■ Text section:
== Segment start ==

“The Well” and My Salvation Story {Part 4}

“Be still and know that I am God.” ~Psalm 46:10

If there is one verse that describes my life, it is this one– not because I actually do this like I should, but because it is a reoccurring reminder from the Lord to stop trying to fix everything, be everything, please everyone. Just be still, a concept I struggle with, even after a year of practicing mindfulness.

I was married in the Episcopal church to appease my fiancée’s Catholic family, but we began attending a stunning pioneer Baptist church out in the country soon after we both graduated from law school. Our children were dedicated in that lovely, scared place, and it was so good to get back to my roots.

I feel the Holy Spirit strongly and always have, Praise Jesus. He also speaks to me through other people.

About six years ago, I began to really dig into scripture and study the Bible more deeply than I had in years. My nephew David, who was graduating from seminary, reached out to me to offer support, because he sensed something was happening in my life.

The week after Christmas that year, and a week before my son’s 4th birthday, my mom was killed in a single car accident heading to visit family for the remaining holiday break. One of my favorite books and movies is About a Boy. It was on that day and at the scene where the main character, a little boy with a mentally ill mother– a character I can so closely relate to– throws bread in a pond and accidentally kills a duck. It’s the “dead duck” scene. I was watching it as the kids napped, when two state troopers knocked on my door.

I had sensed my mom’s passing all day. My former husband and I had fought that morning and he had left. I suffered a debilitating anxiety attack and called my friend K on the phone. While texting her afterwards, I even wrote, “I think I am going to take a break from Mom for a while. I just think we need to have some space.” K urged me to take a hot bubble bath to calm down and, while in the tub, the Holy Spirit spoke to me and reassured me that I was not going to see my Mom for a while but that I was going to be okay, that I would be on my own, and that I would be able to raise the kids without her help, because He is with me. His voice was so clear and strong, but steady and tranquil. My entire mind was eased.

My mom and both of her parents died traumatically at Christmas. My dad’s father had also died at Christmas of cancer when I was five. The holidays are not fun for me.

In the months after my Mom’s death, my already troubled marriage fell apart in the most horrific of ways. Traumatized, I lost my memory. As hard as it was to get up every day and function, I think that facing my then students was the life-line I needed to stay above water, so that I could come home and be a Mommy to my own kids.

== Segment end ==

(Data rows)
== Segment start ==

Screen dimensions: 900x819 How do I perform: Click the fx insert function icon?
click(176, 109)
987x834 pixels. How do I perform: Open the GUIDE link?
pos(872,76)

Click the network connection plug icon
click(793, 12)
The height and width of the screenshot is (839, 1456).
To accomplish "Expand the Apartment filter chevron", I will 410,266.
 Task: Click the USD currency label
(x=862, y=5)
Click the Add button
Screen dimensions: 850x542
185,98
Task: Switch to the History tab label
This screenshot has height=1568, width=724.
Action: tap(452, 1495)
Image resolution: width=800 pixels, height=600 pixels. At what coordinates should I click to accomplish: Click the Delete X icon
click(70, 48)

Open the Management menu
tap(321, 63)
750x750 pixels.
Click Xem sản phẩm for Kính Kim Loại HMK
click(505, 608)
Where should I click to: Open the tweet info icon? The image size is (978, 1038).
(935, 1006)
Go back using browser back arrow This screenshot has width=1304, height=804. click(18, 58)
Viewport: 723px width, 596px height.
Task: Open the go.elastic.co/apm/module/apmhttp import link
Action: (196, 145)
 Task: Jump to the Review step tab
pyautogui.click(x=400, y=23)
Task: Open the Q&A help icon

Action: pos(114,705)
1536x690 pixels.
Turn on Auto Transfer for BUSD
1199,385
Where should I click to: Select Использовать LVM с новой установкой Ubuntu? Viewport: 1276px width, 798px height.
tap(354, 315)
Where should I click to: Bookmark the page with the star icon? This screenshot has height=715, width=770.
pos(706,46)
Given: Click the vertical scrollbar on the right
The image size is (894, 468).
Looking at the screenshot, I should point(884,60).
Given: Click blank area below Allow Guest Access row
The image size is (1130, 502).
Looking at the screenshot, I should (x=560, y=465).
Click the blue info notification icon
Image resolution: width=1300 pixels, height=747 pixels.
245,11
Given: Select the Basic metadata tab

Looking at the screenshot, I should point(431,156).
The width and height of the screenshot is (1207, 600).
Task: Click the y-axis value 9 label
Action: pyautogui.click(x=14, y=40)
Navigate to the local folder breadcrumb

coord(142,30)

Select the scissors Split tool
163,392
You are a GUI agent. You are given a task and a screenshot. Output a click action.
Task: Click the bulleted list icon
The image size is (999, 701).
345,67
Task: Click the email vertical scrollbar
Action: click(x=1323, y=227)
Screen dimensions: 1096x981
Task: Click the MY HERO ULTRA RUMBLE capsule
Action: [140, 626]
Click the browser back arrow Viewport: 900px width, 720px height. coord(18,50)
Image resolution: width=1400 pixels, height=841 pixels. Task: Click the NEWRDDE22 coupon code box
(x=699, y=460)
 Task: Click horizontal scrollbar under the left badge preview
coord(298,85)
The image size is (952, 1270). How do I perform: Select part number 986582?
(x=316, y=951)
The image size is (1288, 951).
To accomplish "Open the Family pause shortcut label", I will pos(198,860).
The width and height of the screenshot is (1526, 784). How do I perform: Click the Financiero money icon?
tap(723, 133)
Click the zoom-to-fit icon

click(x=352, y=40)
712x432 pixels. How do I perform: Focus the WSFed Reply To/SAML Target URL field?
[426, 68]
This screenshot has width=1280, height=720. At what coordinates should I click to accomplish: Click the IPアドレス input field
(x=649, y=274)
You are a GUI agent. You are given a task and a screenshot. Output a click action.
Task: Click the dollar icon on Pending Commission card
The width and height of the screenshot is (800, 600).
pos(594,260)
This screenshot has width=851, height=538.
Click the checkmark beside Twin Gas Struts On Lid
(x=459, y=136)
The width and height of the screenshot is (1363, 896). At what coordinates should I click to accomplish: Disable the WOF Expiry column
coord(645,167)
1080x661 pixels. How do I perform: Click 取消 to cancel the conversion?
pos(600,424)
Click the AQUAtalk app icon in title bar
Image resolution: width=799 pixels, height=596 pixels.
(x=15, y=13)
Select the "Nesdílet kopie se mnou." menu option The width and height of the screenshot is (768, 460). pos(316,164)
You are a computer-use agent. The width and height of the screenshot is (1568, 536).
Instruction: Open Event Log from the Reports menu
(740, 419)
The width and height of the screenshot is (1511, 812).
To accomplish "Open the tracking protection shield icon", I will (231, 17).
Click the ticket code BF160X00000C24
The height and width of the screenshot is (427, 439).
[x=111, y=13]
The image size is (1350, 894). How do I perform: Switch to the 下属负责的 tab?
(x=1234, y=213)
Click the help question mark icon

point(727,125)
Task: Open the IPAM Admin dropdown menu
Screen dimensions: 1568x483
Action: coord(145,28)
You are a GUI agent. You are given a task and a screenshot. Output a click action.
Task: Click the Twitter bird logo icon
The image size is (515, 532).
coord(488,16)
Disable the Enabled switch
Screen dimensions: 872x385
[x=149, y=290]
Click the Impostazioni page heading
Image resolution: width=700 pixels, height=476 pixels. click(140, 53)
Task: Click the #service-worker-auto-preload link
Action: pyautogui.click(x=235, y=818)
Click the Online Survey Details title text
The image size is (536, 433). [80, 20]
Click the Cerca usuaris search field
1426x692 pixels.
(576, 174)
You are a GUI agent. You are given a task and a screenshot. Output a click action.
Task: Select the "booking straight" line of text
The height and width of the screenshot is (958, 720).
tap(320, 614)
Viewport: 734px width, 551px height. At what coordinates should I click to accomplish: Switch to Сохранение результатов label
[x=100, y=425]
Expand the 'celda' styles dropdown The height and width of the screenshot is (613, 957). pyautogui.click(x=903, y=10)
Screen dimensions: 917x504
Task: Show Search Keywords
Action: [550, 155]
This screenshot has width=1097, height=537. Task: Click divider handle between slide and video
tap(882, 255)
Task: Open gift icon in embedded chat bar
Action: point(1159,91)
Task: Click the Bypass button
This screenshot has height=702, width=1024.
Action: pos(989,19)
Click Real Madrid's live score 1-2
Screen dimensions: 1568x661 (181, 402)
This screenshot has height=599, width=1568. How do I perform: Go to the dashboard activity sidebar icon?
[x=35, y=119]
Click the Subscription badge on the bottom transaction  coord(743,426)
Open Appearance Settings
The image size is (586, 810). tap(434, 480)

== Segment end ==

■ Work task: Extend the salvation story past its last sentence.

■ Answer to this task:
God never left us. During that time, a stranger bought our Christmas presents when I did not know how I was going to do it; my family rallied behind me for support; my friends were incredible; I had a God-fearing attorney; and checks would appear in my mailbox out of nowhere. On one day, when I literally had no idea how I was going to financially survive, my boss called me in and gave me a huge bonus. The timing was perfect! When our marital home would not sell, I laid it on the alter, and we had an offer that week, just as a church friend directed me to our current rental. I call our now home Grace Land.

The past five years have been hell at times. I have struggled, I took a huge leap of faith changing careers, and I lost two of my beloved pets. I also got engaged and broke it off soon afterwards.

However, my steps have been ordered by Jesus, and I have tried my best to follow.

I do not have an earthly father to set an example for me of how my relationship with God is supposed to work. I project a lot onto my Heavenly Father that I should not, because I have been wounded from birth. I am a work in progress.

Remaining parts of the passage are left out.